Juan Manuel Moreno inició su mandato al frente de la Junta de Andalucía reafirmando su compromiso con el pacto alcanzado con Vox. Durante un acto de toma de posesión celebrado en los jardines del Palacio de San Telmo, el presidente subrayó la importancia de mantener el diálogo y la estabilidad como ejes del nuevo gobierno, en una clara defensa del llamado «modelo andaluz».

El acto destacó por su sobriedad y la ausencia de figuras destacadas del PP a nivel nacional, incluyendo al presidente del partido, Núñez Feijóo, así como de barones autonómicos. Moreno aseguró que pese a las dificultades para formar gobierno tras las elecciones, el estilo que ha caracterizado su gestión desde 2019 no ha variado y que los valores de serenidad y entendimiento se mantienen firmes. Expresó que la «vía andaluza» implica un sí al acuerdo sin excluyentes ni cordones sanitarios políticos, en referencia al pacto con Vox.

→ **TAREAS POR HACER**
- A) Responde con datos del texto sobre la toma de posesión de Moreno:
(i) ¿Dónde se celebró el acto?
(ii) ¿Qué presidente del PP no asistió?
(iii) ¿Desde qué año ha caracterizado su estilo la gestión de Moreno?
- B) Prosigue el texto sobre la toma de posesión de Moreno a partir de su última frase.

→ **EXTRACTO DE DATOS**
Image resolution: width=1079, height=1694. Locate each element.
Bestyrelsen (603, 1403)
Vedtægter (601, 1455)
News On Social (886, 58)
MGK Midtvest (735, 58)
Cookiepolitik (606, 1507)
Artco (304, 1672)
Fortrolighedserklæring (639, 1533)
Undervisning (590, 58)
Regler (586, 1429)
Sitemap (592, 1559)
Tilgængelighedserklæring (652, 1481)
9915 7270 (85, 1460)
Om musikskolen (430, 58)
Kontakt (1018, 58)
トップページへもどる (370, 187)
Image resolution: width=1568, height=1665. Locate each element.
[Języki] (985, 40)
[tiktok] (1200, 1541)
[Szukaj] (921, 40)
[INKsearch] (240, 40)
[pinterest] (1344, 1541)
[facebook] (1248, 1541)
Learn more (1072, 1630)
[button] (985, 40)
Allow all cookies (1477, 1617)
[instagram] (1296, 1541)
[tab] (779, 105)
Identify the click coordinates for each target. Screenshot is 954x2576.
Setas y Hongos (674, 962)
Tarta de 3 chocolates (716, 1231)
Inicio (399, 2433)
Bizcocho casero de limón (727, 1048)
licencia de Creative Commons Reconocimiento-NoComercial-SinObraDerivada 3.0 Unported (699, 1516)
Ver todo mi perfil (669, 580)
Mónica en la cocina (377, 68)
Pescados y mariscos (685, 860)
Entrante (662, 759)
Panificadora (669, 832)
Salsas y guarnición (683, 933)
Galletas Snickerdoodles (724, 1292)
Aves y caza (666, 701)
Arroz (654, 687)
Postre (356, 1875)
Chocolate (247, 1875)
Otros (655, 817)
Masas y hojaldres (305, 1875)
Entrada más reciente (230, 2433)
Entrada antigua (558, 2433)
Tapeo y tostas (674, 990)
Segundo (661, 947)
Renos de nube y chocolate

→ **RESPUESTAS DADAS**
- A)
(i) En los jardines del Palacio de San Telmo.
(ii) Núñez Feijóo.
(iii) Desde 2019.

- B)
En su discurso, Moreno evitó abordar directamente temas polémicos como la inmigración, aunque reconoció la complejidad del acuerdo con Vox y la necesidad de dejar cuestiones en el camino para mantener el consenso. Enfatizó que los acuerdos requieren sacrificios y que la esencia de la democracia es el diálogo. Además, destacó el papel de todos los andaluces, tanto los nacidos en la región como quienes han llegado a comprometerse con ella, aludiendo a la empatía y humanidad como valores centrales.

El nuevo gobierno tendrá como desafío fundamental consolidar una legislatura estable y productiva, con el objetivo expresado por Moreno de que dure cuatro años. Para ello, el pacto con Vox incluye garantías de respaldo en votaciones clave como presupuestos, leyes y comisiones de investigación. Este respaldo apunta a facilitar la gobernabilidad y asegurar la continuidad del ejecutivo en un panorama político fragmentado.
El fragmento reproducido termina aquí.